[Stored entries]
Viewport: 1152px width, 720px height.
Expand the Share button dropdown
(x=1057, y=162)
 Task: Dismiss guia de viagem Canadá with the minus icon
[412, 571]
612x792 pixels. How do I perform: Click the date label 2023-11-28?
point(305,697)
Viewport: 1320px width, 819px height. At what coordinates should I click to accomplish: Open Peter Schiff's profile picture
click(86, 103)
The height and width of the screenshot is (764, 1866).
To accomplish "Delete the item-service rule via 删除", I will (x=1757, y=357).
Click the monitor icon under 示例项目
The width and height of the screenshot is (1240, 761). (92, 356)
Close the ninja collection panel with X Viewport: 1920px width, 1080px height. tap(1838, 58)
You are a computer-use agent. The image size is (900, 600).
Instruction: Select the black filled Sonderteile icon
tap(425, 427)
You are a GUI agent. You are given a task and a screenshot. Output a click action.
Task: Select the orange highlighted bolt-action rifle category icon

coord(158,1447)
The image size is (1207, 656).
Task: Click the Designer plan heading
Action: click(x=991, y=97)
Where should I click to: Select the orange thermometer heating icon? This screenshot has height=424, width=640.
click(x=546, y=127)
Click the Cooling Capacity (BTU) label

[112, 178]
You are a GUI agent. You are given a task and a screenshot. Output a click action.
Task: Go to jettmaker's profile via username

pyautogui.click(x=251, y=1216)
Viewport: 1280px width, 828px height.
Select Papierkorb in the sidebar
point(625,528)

> About this task
Quote in full each line from the top of the records above through the line with "The height and"; stop after that line.

> Exercise response
Viewport: 1152px width, 720px height.
Expand the Share button dropdown
(x=1057, y=162)
 Task: Dismiss guia de viagem Canadá with the minus icon
[412, 571]
612x792 pixels. How do I perform: Click the date label 2023-11-28?
point(305,697)
Viewport: 1320px width, 819px height. At what coordinates should I click to accomplish: Open Peter Schiff's profile picture
click(86, 103)
The height and width of the screenshot is (764, 1866).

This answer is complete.